Short film review: Black Angel (1980)
Ivan Radford | On 07, Jun 2015
Director: Roger Christian
Cast: Tony Vogel
Runtime: 25 mins
Watch Black Angel online in the UK: YouTube / iTunes
Every Sunday, we review a short film available on VOD. We call it Short Film Sunday. This week, with the news that long-lost Star Wars short Black Angel will be turned into a feature film, we look back at the 1980 fantasy.
35 years ago, Star Wars art director Roger Christian was asked by George Lucas to create a short film to be shown in front of The Empire Strikes Back. And so he headed to Scotland with a small crew (nine people, two horses and a Volkswagen bus) and came back with Black Angel. It screened in 400 cinemas alongside Irvin Kershner’s sequel, but was soon lost, seemingly forever.
Last year, though, word arose of an original negative of the film and a restoration was undertaken. It was eventually released on iTunes. Then, last month, it was released by Christian on YouTube for free. The mostly unknown film emerges as an absorbing piece of fantasy.
It follows Sir Maddox (Tony Vogel), a knight who returns home from the Crusades to find his village devastated. He rides off into the forest, where he encounters a pale maiden in a lake. “I am bound to the Black Angel,” she tells him.
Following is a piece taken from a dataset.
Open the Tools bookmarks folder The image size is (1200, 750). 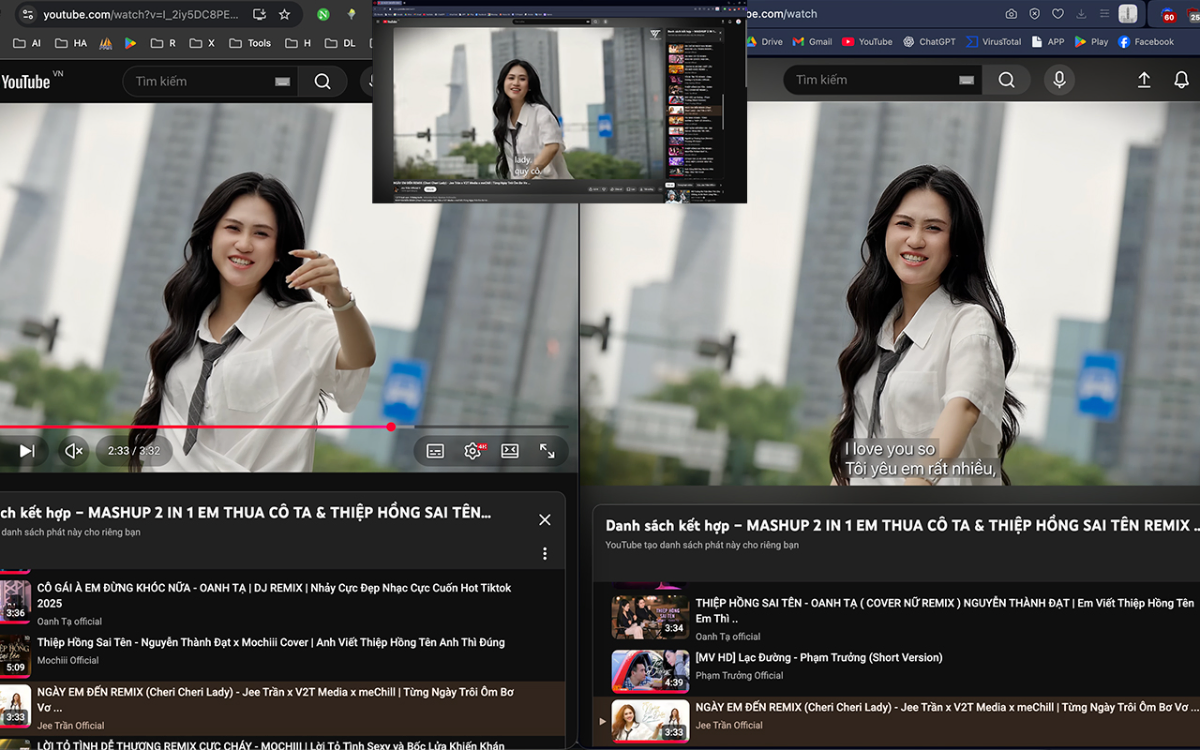coord(250,43)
And so Maddox heads off to find this villain and save her – a simple plot that allows Christian to keep the emphasis on atmosphere over story.
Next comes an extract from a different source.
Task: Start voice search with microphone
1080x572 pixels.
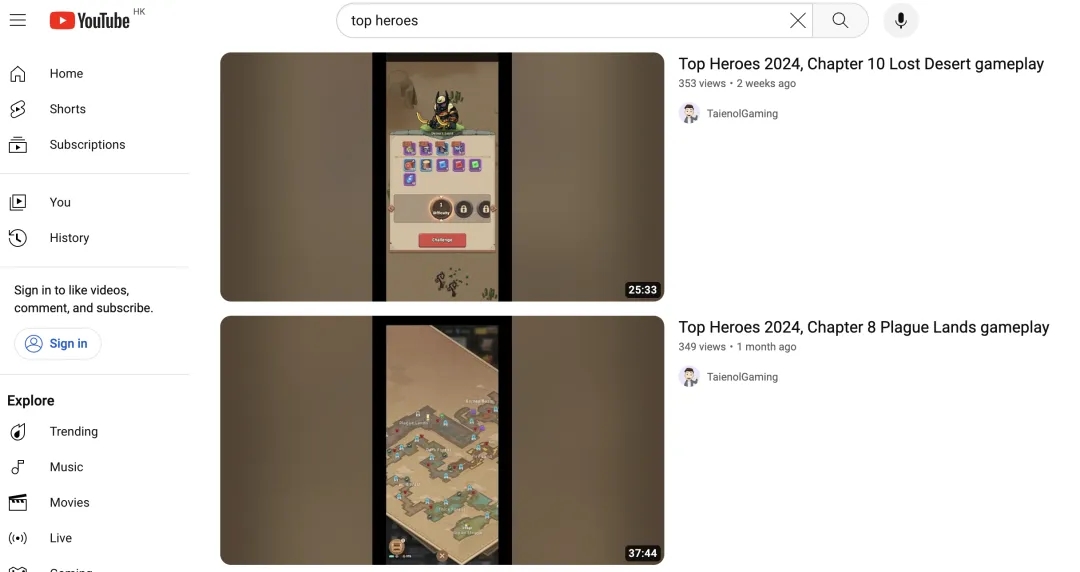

The landscape of Scotland has always been effective on screen, from The Descent to Outlander. Black Angel is no exception, allowing the misty hills and dark waters to bring an ominous air of dread. The ethereal music from Trevor Jones only adds to the mood, the influence of which can be traced through to John Boorman’s Excalibur – the director reportedly showed it to his crew before their made the film.
If Maddox’s journey emerges as a simple tale without much substance, the climax more than makes up for it, as the showdown between our knight and our monster brings more visual treats to the table: a slow-motion duel has all the heft and weight of Star Wars’ early broadsword fights.
The news, then, that the short will be expanded into a feature is welcome: between its cast (Rutger Hauer and John Rhys-Davies) and £10 million budget, there is scope to fill in the depths that are missing from this engrossing world. The return of Christian is just as promising: Black Angel is a testament to just what can be achieved by one man’s imagination, two horses and a Volkswagen bus.